Pedro Rebelo |
Forking Parths Virtual Mix (1996) (in 3 rooms) |
20:25 |
UK |
Forking Paths Virtual Mix is music for an installation with the visual artist Nettie Burnett. The installation explores ideas of structural openness: the large scale construction and formal control is given to the listener/viewer. By travelling through the piece, which consists of three rooms/musical spaces, each person performs their own understanding of the work.

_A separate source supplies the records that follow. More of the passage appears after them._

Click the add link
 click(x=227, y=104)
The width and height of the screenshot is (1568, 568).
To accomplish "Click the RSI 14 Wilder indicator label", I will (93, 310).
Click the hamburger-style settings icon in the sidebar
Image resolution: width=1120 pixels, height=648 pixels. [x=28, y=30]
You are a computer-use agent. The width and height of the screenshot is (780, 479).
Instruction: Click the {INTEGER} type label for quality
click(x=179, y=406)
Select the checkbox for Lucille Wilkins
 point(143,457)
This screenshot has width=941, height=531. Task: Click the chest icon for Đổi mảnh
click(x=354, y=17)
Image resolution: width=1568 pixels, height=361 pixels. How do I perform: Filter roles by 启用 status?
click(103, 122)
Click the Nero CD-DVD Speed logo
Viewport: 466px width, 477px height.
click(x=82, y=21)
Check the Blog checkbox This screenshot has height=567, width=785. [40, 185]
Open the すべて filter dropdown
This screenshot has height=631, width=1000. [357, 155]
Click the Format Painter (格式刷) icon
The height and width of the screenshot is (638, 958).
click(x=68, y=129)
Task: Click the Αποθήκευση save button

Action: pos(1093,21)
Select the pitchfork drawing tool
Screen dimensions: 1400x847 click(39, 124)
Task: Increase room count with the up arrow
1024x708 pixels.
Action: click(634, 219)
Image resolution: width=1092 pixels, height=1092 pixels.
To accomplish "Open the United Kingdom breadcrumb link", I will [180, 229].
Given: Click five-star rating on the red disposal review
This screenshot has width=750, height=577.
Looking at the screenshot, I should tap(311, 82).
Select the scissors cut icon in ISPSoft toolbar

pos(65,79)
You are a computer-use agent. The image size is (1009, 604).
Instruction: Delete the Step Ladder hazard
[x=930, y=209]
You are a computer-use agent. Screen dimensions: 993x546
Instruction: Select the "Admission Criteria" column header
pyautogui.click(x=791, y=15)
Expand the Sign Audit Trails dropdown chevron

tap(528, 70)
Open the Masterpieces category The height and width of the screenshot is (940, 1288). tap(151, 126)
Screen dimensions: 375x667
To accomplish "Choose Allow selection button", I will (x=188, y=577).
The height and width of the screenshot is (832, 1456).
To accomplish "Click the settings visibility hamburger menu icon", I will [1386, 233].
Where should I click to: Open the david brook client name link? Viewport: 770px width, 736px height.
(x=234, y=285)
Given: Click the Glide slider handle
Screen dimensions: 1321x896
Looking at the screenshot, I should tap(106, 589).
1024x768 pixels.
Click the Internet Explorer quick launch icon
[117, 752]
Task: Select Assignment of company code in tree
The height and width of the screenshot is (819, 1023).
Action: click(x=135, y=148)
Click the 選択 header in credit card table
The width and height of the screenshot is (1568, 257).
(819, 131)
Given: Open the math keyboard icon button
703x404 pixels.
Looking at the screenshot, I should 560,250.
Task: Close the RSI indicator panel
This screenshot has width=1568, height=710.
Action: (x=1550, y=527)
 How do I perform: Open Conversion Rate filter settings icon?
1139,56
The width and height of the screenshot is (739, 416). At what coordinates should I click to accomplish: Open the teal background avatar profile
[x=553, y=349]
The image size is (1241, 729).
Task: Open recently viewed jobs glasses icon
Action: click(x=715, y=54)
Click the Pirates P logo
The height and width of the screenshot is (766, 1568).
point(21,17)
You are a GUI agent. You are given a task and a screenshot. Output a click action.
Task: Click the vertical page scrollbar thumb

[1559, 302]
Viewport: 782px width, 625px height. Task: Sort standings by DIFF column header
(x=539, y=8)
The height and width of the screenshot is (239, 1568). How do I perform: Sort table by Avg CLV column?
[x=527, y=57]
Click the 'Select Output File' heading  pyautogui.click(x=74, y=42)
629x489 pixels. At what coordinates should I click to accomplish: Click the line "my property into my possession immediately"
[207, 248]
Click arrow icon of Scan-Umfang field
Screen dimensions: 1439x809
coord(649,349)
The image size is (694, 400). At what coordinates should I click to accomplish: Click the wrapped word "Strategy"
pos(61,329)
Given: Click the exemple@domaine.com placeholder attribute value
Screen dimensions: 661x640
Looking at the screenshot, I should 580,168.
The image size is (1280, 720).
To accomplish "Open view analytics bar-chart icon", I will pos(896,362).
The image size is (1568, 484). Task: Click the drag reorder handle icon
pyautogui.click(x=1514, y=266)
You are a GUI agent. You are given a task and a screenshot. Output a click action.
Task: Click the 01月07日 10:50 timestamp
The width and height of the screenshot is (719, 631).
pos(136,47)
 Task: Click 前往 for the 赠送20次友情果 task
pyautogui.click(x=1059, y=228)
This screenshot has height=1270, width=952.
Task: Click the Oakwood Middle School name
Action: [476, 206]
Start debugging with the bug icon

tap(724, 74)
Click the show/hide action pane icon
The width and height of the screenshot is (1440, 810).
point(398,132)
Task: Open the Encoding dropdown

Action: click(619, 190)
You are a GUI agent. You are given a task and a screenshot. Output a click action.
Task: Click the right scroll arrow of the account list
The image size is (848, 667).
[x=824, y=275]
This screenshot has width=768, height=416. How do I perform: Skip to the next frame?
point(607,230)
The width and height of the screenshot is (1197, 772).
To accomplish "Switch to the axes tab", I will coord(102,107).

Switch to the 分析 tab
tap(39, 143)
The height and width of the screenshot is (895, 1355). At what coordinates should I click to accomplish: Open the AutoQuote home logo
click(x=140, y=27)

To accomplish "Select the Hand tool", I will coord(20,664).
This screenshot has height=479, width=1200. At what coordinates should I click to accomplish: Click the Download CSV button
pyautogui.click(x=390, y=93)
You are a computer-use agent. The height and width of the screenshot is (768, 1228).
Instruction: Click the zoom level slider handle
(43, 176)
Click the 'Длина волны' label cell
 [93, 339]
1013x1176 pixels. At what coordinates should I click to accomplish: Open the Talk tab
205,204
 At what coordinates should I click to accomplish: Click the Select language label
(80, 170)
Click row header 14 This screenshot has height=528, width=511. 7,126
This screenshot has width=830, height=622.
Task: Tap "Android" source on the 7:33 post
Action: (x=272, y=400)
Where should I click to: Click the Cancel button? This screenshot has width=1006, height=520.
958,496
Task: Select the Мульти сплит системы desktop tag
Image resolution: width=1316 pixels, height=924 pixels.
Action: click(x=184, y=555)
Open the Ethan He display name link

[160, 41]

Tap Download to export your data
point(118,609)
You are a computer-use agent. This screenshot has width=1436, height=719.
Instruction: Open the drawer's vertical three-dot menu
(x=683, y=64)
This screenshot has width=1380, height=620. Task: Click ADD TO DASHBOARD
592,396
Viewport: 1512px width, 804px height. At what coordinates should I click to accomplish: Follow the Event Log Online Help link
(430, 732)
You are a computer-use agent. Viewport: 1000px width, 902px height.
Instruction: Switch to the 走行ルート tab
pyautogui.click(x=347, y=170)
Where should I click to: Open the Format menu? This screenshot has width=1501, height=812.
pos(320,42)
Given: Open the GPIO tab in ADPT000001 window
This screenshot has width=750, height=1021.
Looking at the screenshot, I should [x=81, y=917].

The piece presented here is no more than a "virtual" aural visit to the installation where concepts of "sonic transparency", chance relationships and "active listening" are present.
Peter Stollery |
Altered Images |
12:00 |
UK |
The aesthetic images which occur in the mind of the listener during the performance of a piece of music and how they relate to the way the music is perceived are the concern of the composer. The placement of sound images in three dimensional space when performing electroacoustic music on tape over a number of loudspeakers and how this imaging relates to the way the music is perceived by the listener is the concern of the sound diffuser. As a composer and performer of electroacoustic music on tape, I wanted to create a work in which I could investigate and explore these two aspects of "image". There is an interplay between the real image and the altered image throughout the work. Sometimes a sound may be recognised and associated with one in the real world, but these images change over time, as does their associated "meaning". Similarly, the position of the sound image is constantly changing, sometimes slowly, at other times rapidly, and the breadth and depth of these changes are of course enhanced when the piece is performed over a multi-channel diffusion system.
Altered Images was realised in the Electroacoustic Music Studios at Northern College, Aberdeen and at the University of Birmingham in August 1995. It was premiered in Montréal in January 1996. It won 2nd prize at CIMESP '97, the International Sao Paulo Electroacoustic Music Competition.
Clare Laronde |
Even Stones Will Speak #1 Even Stones Will Speak #2 Even Stones Will Speak #3 |
7:00 4:30 6:00 |
France |
IF YOU LEND YOUR EARS...EVEN STONES WILL SPEAK (1993)
new time
new space
the quality of an instant
listening to sound, but also listening with all your senses
listening within mirror without,
perceiving Creation
Garth Paine |
Bell Syntax |
6:45 |
Melbourne, Australia |
Bell Syntax plays with the essence of communication signals, bird calls, two-way radio, whispered codes and intimacies only known to selected people. It uses granular synthesis and music concrete techniques to layer and collage sounds in an effort to develop a variety of textures, densities and timbers.
Dr John Palmer |
Beyond the Bridge |
13:00 |
UK |
Beyond The Bridge is a composition constructed upon a system of superimposed and multi-dimensional form: the large tripartite structure appears in superimposed combinations of the three main sections in three independent spatial layers. The theme consists of a single note, D, which is developed by the notes constituting its harmonic series. The cello symbolises a journey that starts on a very distant place, gradually gets nearer and nearer, and finally returns to the initial place. Beyond The Bridge was awarded second prize at the 1994 Bourges International Electroacoustic Competition, France.
Douglas Doherty |
Neptune's Child (on the edge of chaos) |
12:50 |
UK |
This piece was composed in March 1996. It is not a programmatic work, in that there is no specific story shaping the development of the work. It is made up of very dynamic, almost physical sound objects, but these are not based on any particular visual of narrative images. Nevertheless there is a very clear sense of unfolding development and resolution. The sounds used are nearly all synthesised. Simple sounds are combined and shaped to create complex movement around a three dimensional space. As the piece develops these are combined with other series of sounds: often there may be as many as 50 or more generations of material creating what have been described as "lush" dynamic textures, building to a climax, which leads into a more stable relaxed resolution. Invisibly underpinning the whole structure is a very simple harmonic progression and hints of a melodic fragment.
Trish Anderson |
On Ice 2 |
9:00 |
Melbourne, Australia |
Trish Anderson delivers a palette of eccentric sonic theatre. In this, a snippet of the recent On Ice show, she joined forces with the 'third eye', Caitlin Newton-Broad, engineer/musician Fran Power and video manipulator and musician Gary McKie.
on ice stretches the boundaries from heart to the computer, glimpse the creative process inside
the ice palace....freezes........snap, the kill......chill.
Sampler and interactive computer software and live video mixing combine with voice and body to create a theatrical experience rarely seen in these pragmatic years.